BNN Pruning: Pruning Binary Neural Network Guided by Weight Flipping Frequency

Yixing Li and Fengbo Ren
Arizona State University


Abstract

A binary neural network (BNN) is a compact form of neural network. Both the weights and activations in BNNs can be binary values, which leads to a significant reduction in both parameter size and computational complexity compared to its full-precision counterpart. Such reductions can directly translate into reduced memory footprint and computation cost in hardware, making BNNs highly suitable for a wide range of hardware accelerators. However, it is unclear whether and how a BNN can be further pruned for ultimate compactness. As both 0s and 1s are non-trivial in BNNs, it is not proper to adopt any existing pruning method that interprets 0s as trivial for full-precision networks.

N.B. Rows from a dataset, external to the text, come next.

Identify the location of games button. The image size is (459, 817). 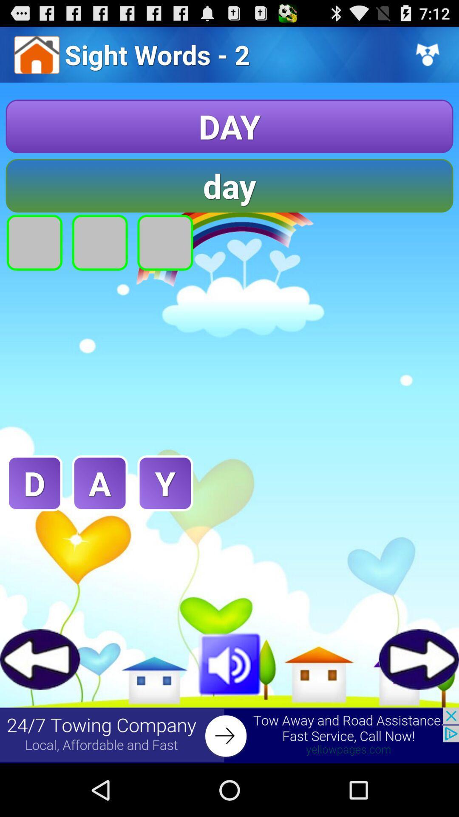
(40, 658).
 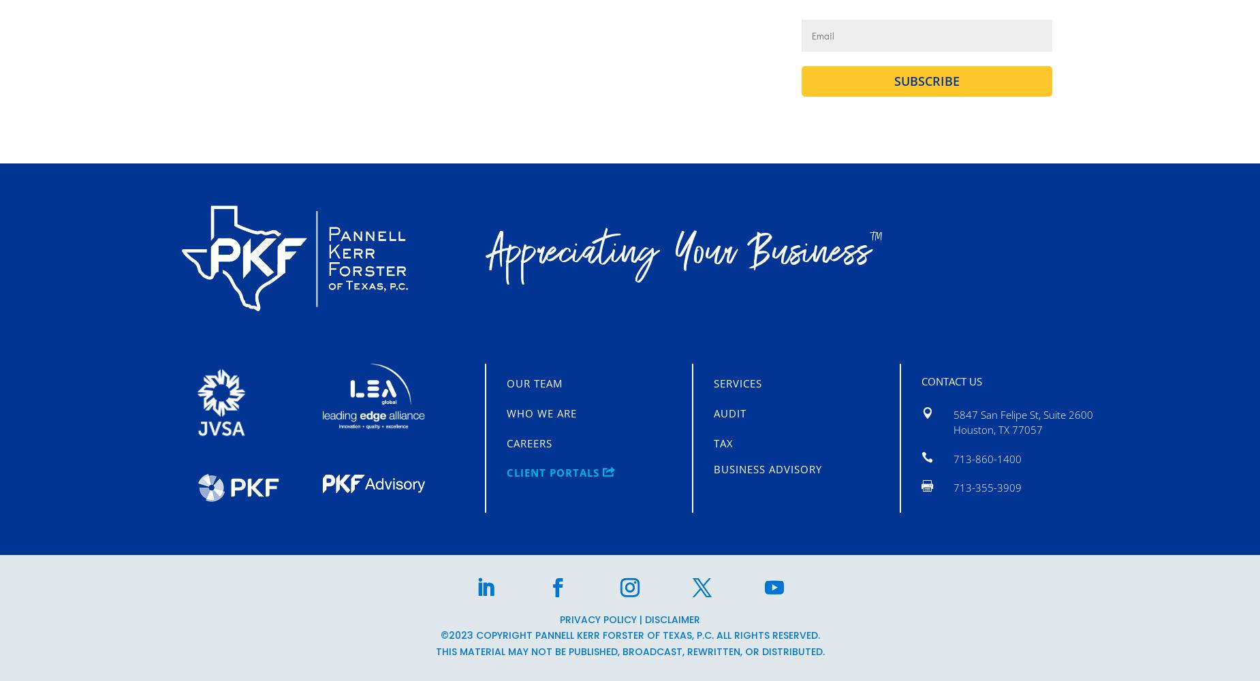 What do you see at coordinates (559, 619) in the screenshot?
I see `'Privacy Policy'` at bounding box center [559, 619].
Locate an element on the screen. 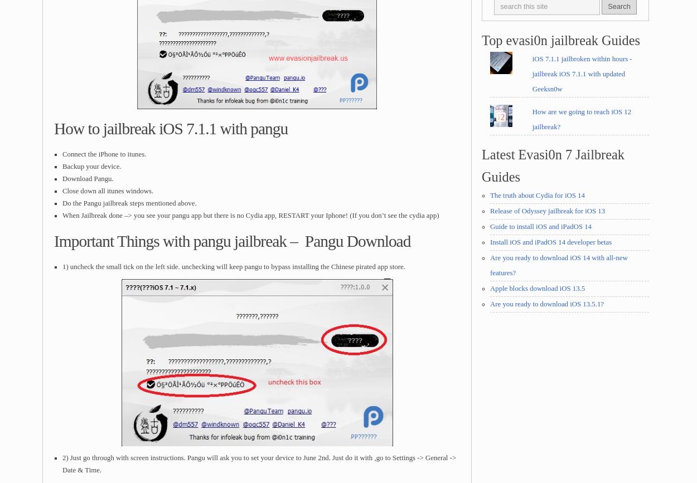 Image resolution: width=697 pixels, height=483 pixels. 'Connect the iPhone to itunes.' is located at coordinates (104, 154).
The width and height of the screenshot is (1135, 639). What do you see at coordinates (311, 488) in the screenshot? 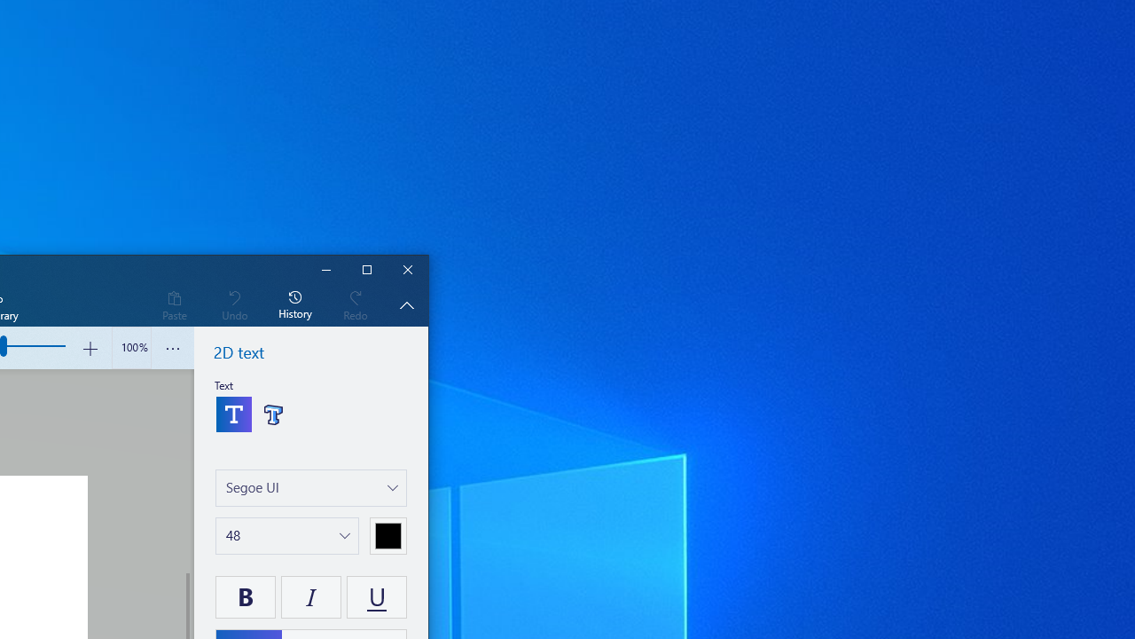
I see `'Choose a font'` at bounding box center [311, 488].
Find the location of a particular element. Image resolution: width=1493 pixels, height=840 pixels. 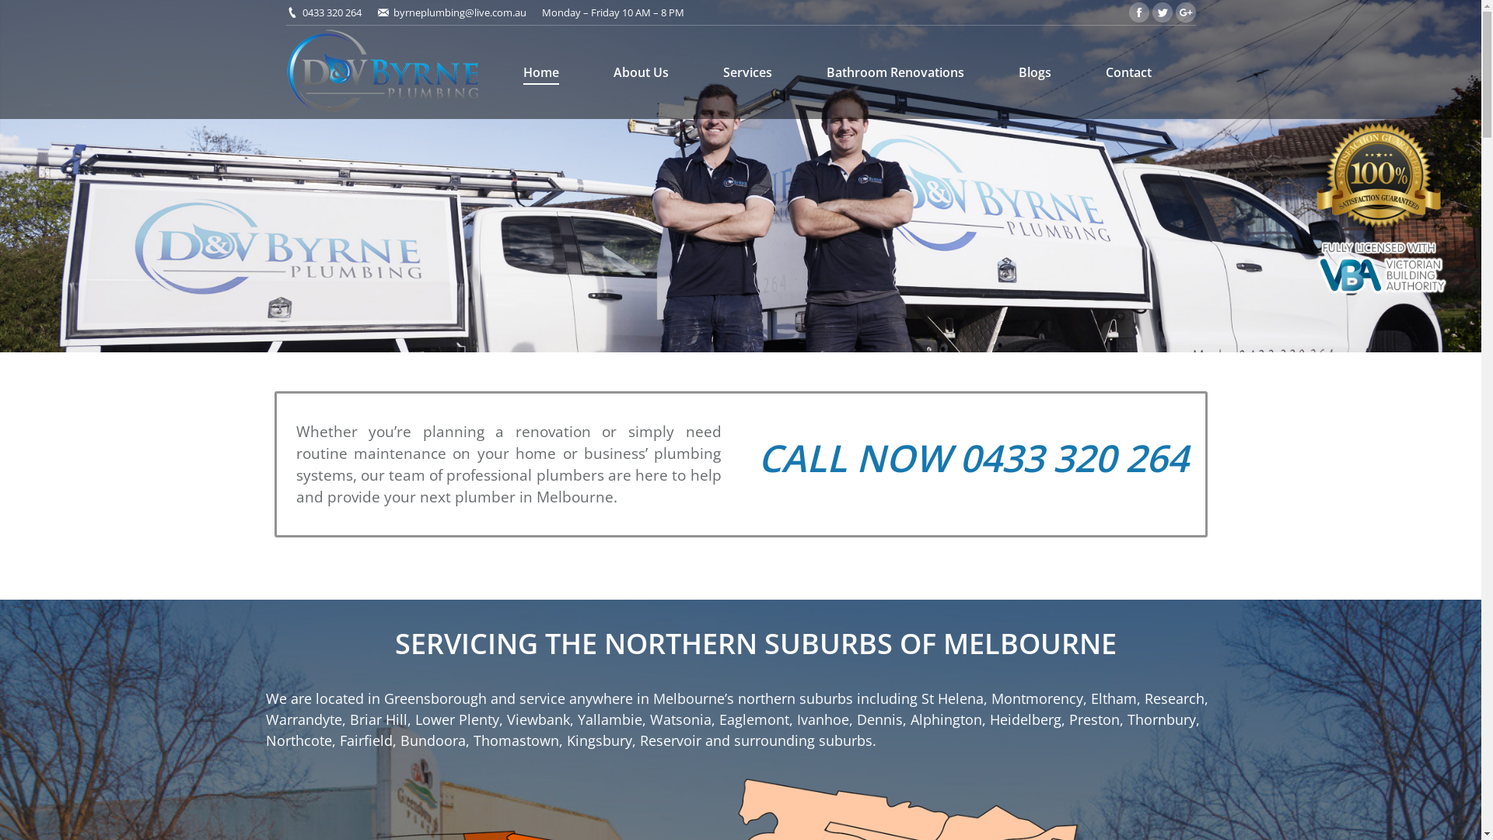

'Facebook' is located at coordinates (1128, 12).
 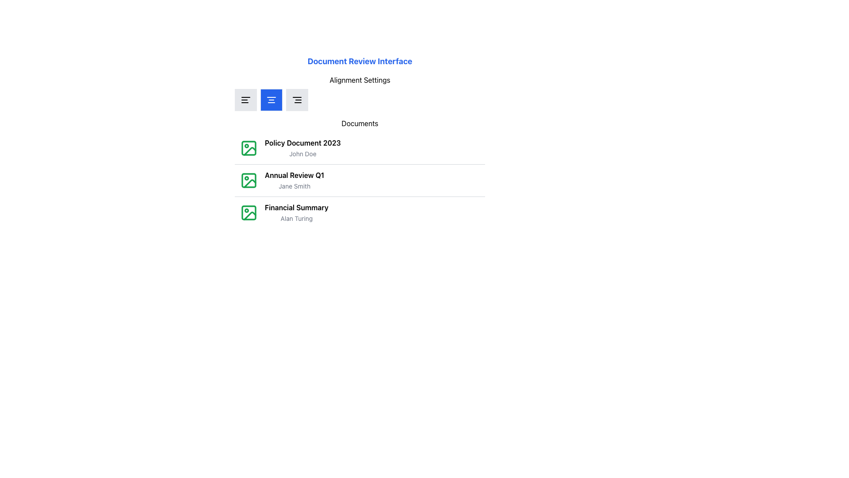 I want to click on the text label 'Annual Review Q1', so click(x=295, y=175).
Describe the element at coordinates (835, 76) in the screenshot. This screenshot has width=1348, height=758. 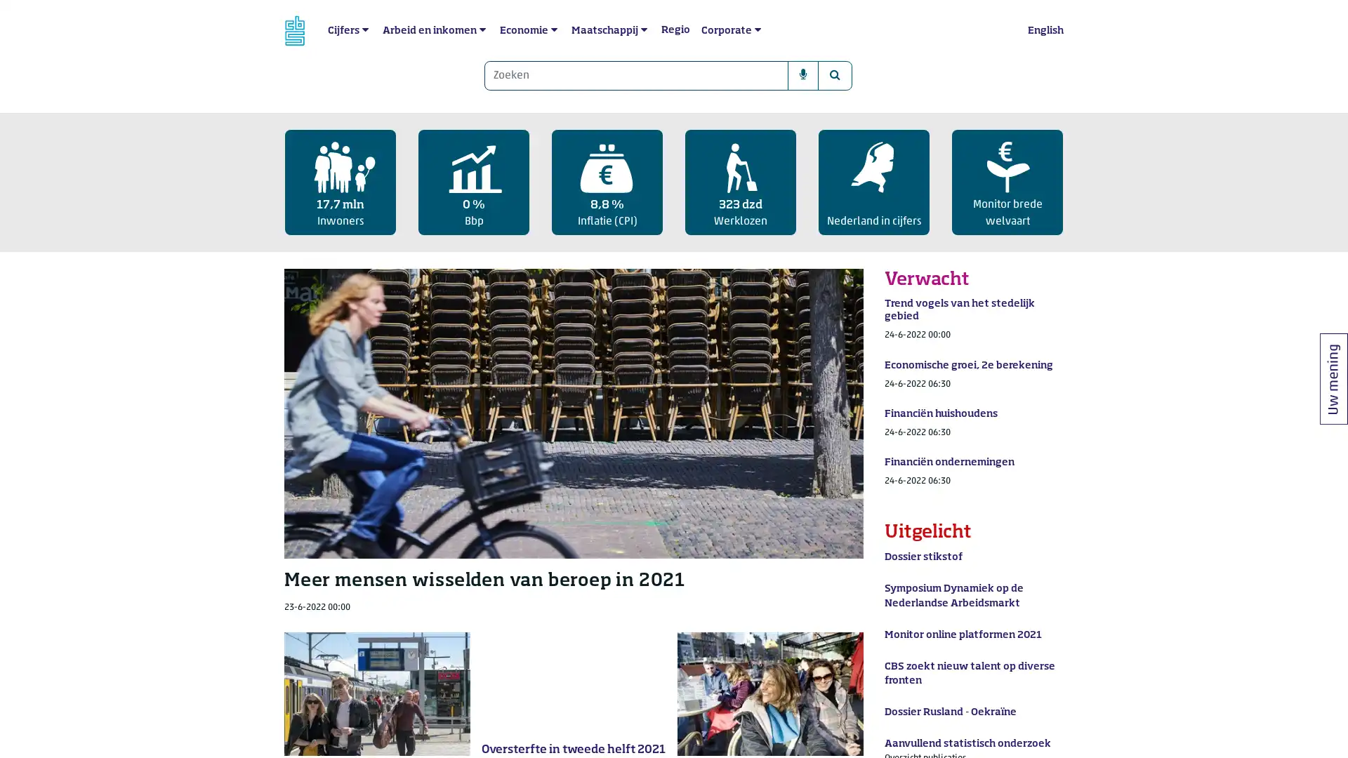
I see `Zoeken` at that location.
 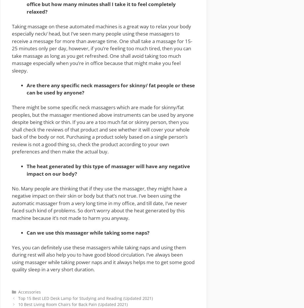 I want to click on 'Taking massage on these automated machines is a great way to relax your body especially neck/ head, but I’ve seen many people using these massagers to receive a message for more than average time. One shall take a massage for 15-25 minutes only per day, however, if you’re feeling too much tired, then you can take massage as long as you get refreshed. One shall avoid taking too much massage especially when you’re in office because that might make you feel sleepy.', so click(x=102, y=48).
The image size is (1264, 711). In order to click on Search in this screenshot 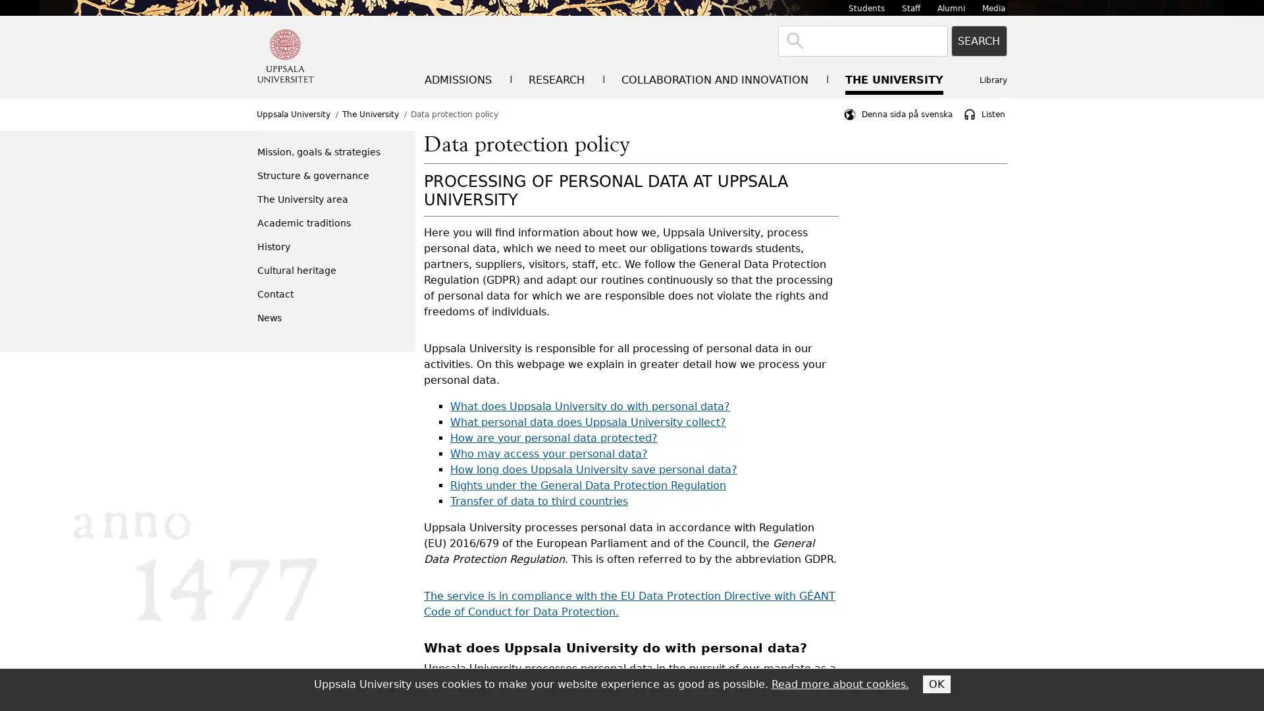, I will do `click(979, 40)`.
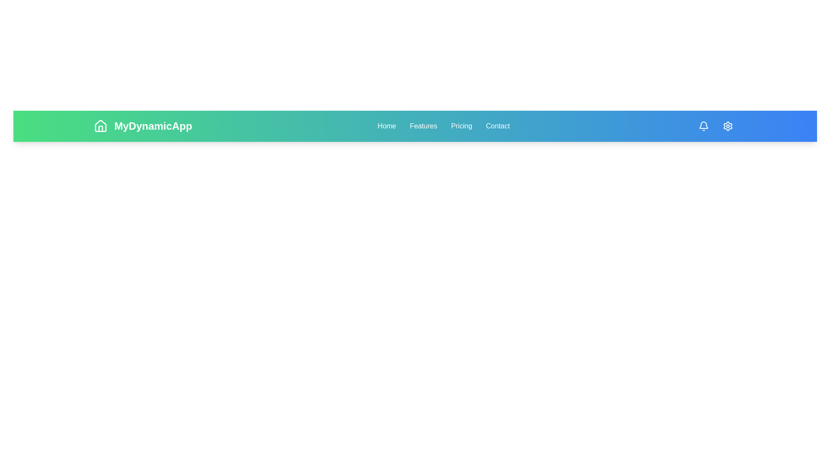 The width and height of the screenshot is (830, 467). What do you see at coordinates (461, 126) in the screenshot?
I see `the Pricing navigation link to navigate to the respective section` at bounding box center [461, 126].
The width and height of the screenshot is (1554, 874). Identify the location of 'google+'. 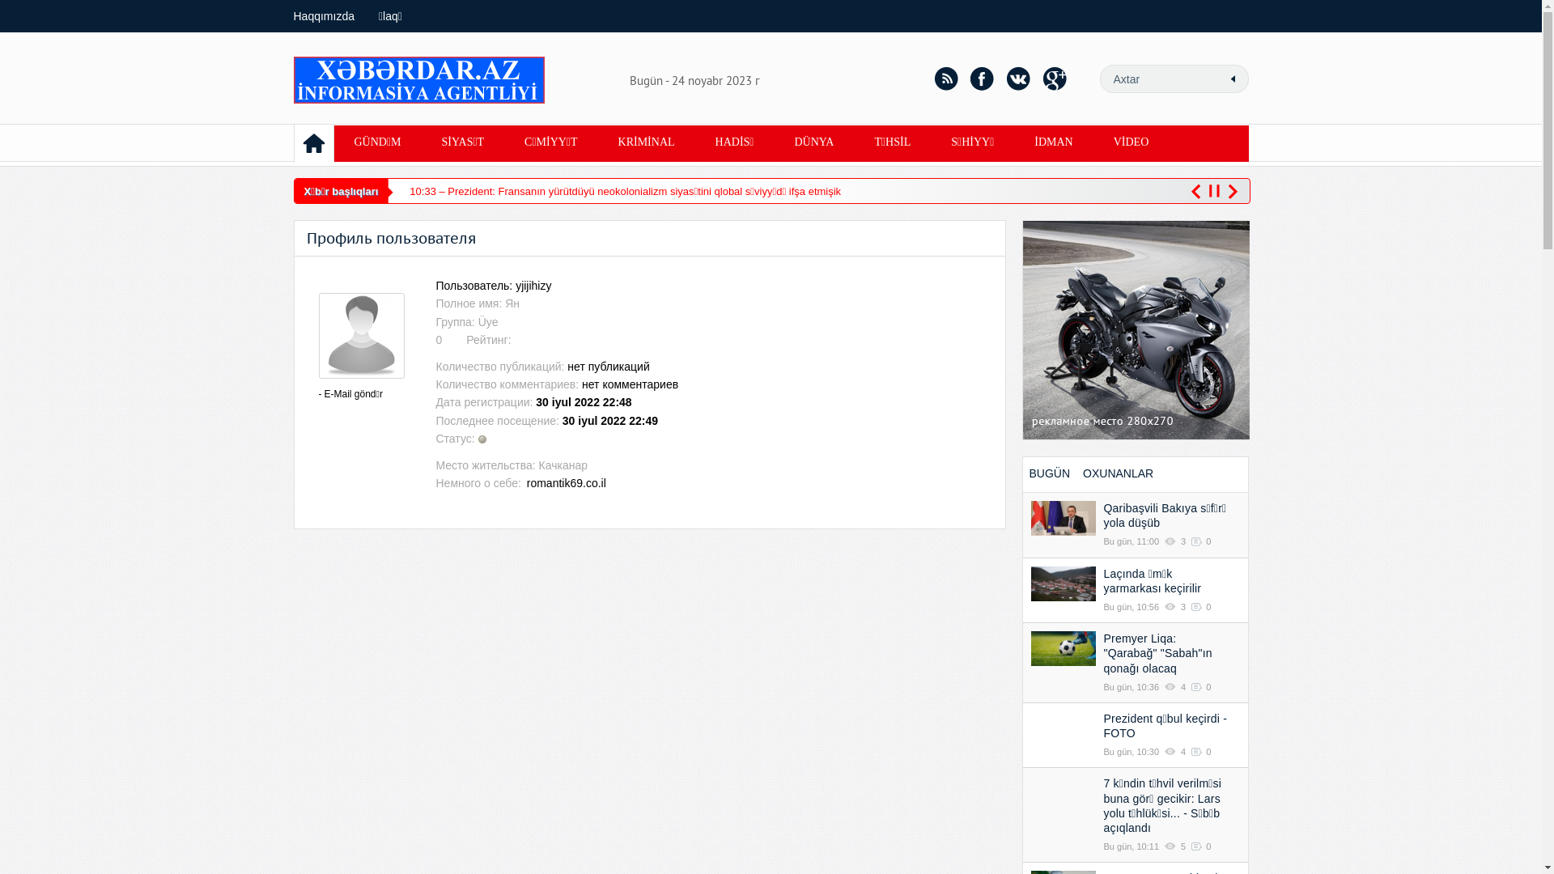
(1054, 78).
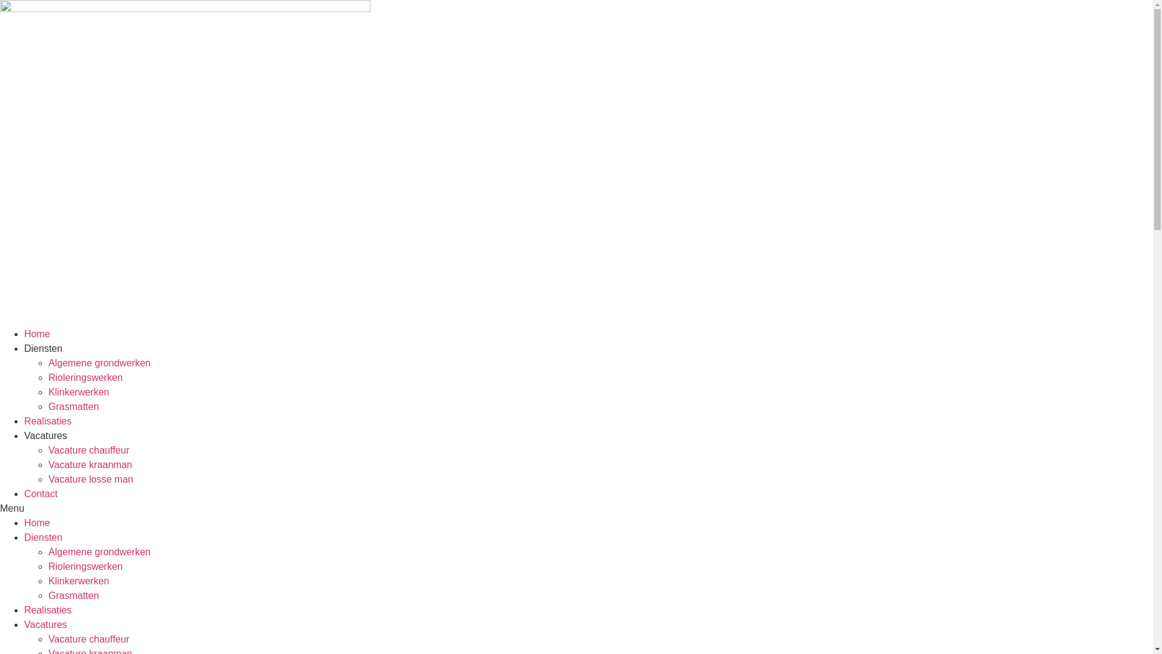  I want to click on 'Diensten', so click(43, 536).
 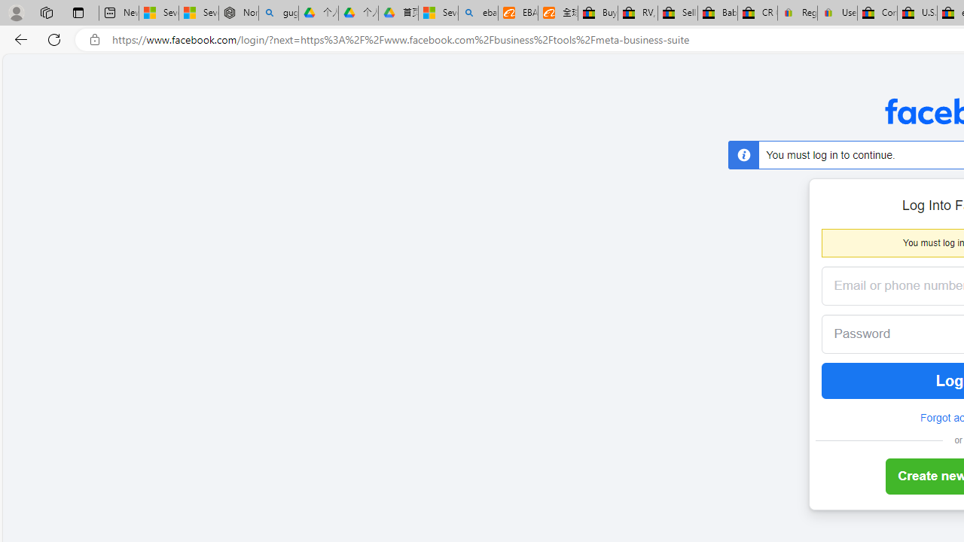 What do you see at coordinates (916, 13) in the screenshot?
I see `'U.S. State Privacy Disclosures - eBay Inc.'` at bounding box center [916, 13].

In this paper, we present a pruning method tailored to BNNs and illustrate that BNNs can be further pruned by using weight flipping frequency as an informative indicator. The experiments performed on a 9-layer Network-in-Network (NIN) and the AlexNet with CIFAR-10 dataset show that, the proposed BNN pruning method can achieve 20-40% reduction in binary operations with 0.5-1.0% accuracy drop, which leads to a 15-40% runtime speedup on a TitanX GPU.